Biga Belediye Başkanı Bülent Erdoğan’ı sert bir dille eleştiren Demircan, aynı zamanda halkın önünde şov yapmakla da suçladı. Sorularımıza da yanıt veren Demircan, “3,5 yıl hiçbir iş üretememişken, bizi siyaset yapmakla suçluyor. Zaten çalışmayan bir belediye yönetimini, çalışmıyor göstermek için neden çaba harcayalım?” dedi.
“BİRİ ÇİVİ ÇAKTINIZ DA ŞAPKAMIZI MI ASMADIK?”
Biga Belediye Başkanı Bülent Erdoğan’ı sert bir dille eleştiren Demircan, “Başkan bey bir video çekti ve bizim kendisini çalıştırmadığımızı iddia etti. Öyle bir şey söz konusu olsaydı, 3,5 yıllık dönemde toplam 23 milyon lira krediye onay vermezdik. Kredi çekmesine onay verdiğimiz sayın başkan, bir önceki dönem belediye başkanı İsmail Işık zamanında, belediye meclis üyesi olarak motosiklet alımına, kapalı pazaryerinin yapımı için istenen kredinin onaylanmasına, belediyeye kamyon, kepçe gibi iş makinalarının alınmasına karşı çıkmıştı. Bunların dışında o dönem daha birçok Biga yararına alınan karara da karşı çıkmıştı. Şimdi de çıkmış, meclis üstünlüğü 3 yıl boyunca kendilerinde olmasına rağmen, sanki Biga’ya eserler kazandırmış da biz son 1,5 yıl kala engelliyormuşuz havası oluşturmaya çalışıyor. Bu 3,5 yıl hiçbir iş üretememişken, bizi siyaset yapmakla suçluyor. Aslında sayın başkanın iddia ettiği gibi siyaset yapıyor olsaydık, biz de kendisinin geçmişte yaptığı gibi her şeye ‘hayır’ derdik. Hatta her belediye meclis toplantısı sonrası basına o dönemde olduğu gibi ‘Belediyeyi borç batağına sürüklüyorlar. Belediyeyi batırıyorlar’ diye açıklama yapardık. Biz 3,5 yıl boyunca Biga’nın yararına, Bigalı hemşehrilerimizin faydasına ne varsa onayladık. Bu kararların hiçbirinde belediyeyi çalıştırmamak üzerine bir stratejimizin olmadığı ortada. Her meclis toplantısından sonra basının karşısına geçip açıklama yapmadık. Bizi siyaset yapmakla suçlayan başkanın ilk icraatı neydi, hatırlıyor musunuz? İlk iş olarak belediyedeki işçileri işinden etti. Mobbing uyguladı. Şimdi işten atılan emekçi arkadaşlarımın tamamına yakını davalarını kazandı. Yargı kimin siyaset yaptığını böylece ortaya koydu. Bunları unuttuk mu? Onların yaptığı gibi gazetelere tek taraflı bültenler yollayıp, vatandaşı yanıltmaya çalışmadık. Bunu meclis toplantılarını takip eden herkes rahatlıkla görebilir. Zaten çalışmayan bir belediye yönetimini, çalışmıyor göstermek için neden çaba harcayalım? 3,5 yılda vatandaşın gözle gördüğü tek bir eser var mı ortada? Normal belediyecilik faaliyetlerini dahi yarım yamalak yapıyorlar. Önceki dönem belediye başkanımız İsmail Işık’ın da dediği gibi bir çivi çaktınız da, şapkamızı mı asmadık?” ifadelerini kullandı.

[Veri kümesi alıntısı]
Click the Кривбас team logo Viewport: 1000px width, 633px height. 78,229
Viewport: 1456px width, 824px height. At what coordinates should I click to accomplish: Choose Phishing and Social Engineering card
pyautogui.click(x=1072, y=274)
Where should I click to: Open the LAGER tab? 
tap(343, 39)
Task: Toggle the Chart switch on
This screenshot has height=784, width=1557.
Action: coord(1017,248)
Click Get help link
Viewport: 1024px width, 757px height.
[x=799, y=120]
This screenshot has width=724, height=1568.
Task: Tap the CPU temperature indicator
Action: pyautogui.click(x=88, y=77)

• Alıştırma görevleri:
**A)** Biga Belediyesi tartışmasına dair metne göre şu soruları cevaplayın:
(i) Demircan'ın söylediğine göre 3,5 yıllık dönemde toplam ne kadar krediye onay verildi?
(ii) Bir önceki dönemin belediye başkanı kimdir?
(iii) Demircan'a göre başkanın ilk icraatı ne oldu?
**B)** Biga Belediyesi tartışmasına dair metni kaldığı yerden sürdürün.

• Yazılı cevaplar:
**A)**
(i) Toplam 23 milyon lira.
(ii) İsmail Işık.
(iii) Belediyedeki işçileri işinden etti.

**B)**
“BAŞKANIN İMKANI OLSAYDI 68 MİLYON LİRA BORÇLANDIRACAKTI”
Başkan Erdoğan’ın 68 milyon liralık borçlanma için meclis toplantısında sunum yaptırdığını hatırlatan Demircan; “Sayın başkan seçim çalışmaları sırasında ‘Biz kredi çekmeyeceğiz. Ankara’nın kapılarını aşındıracağız. Belediyenin bütün borcunu ödeyeceğiz. Yeter ki bizi seçin’ diye konuşmamış mıydı? Vaat eden, seçimi kazanmak uğruna halka yalan söyleyen, seçimi kazanmak için meydanlarda verdiği sözlerin hiçbirini tutmayıp, bir de üstüne seçime 1,5 yıl kala belediyeyi 36 milyon liralık borç batağına sokmayı istemeye sayın başkanın hakkı var mı! Buna hakkı olabilmesi için 3,5 yılda Biga’ya verdiği sözleri tutması, kendisine verdiğimiz kredi onaylarını halkın yararına kullanması gerekiyordu. Bakın buraya ayrıca dikkat edin. Sayın başkan, eğer imkanı olsaydı, 36 milyon lira değil de 68 milyon lira borçlanma isteyecekti. Bunu da bir meclis toplantısı sonrası yaptığı sunumda kamuoyuna duyurmuştu. Asıl amacı bir sonraki seçimi kazanmak uğruna belediyeyi bir çıkmaza sokmaktı. Sayın başkan değil miydi, satmaya değil yapmaya gelen, kredi çekmeyeceğiz diyen?” dedi.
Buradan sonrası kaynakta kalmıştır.